DATASET CONTENT:

-*-*-

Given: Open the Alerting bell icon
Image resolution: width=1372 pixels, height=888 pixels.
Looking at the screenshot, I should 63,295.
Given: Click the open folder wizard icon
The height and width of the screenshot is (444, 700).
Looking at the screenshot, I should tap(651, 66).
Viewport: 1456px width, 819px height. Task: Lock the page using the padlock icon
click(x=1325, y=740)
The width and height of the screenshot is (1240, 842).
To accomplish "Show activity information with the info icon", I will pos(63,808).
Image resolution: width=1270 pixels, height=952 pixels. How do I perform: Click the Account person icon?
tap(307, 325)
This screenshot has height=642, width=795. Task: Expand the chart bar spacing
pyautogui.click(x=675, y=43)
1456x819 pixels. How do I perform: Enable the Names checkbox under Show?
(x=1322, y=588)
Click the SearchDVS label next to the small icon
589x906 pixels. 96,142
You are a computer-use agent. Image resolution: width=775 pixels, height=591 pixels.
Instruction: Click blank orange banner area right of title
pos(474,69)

-*-*-

DIRECTIONS:
Pick out each line above that contains the string "pixels" and copy it in full. Match case exactly.

RESPONSE BELOW:
Image resolution: width=1372 pixels, height=888 pixels.
Image resolution: width=1270 pixels, height=952 pixels. How do I perform: Click the Account person icon?
1456x819 pixels. How do I perform: Enable the Names checkbox under Show?
589x906 pixels. 96,142
You are a computer-use agent. Image resolution: width=775 pixels, height=591 pixels.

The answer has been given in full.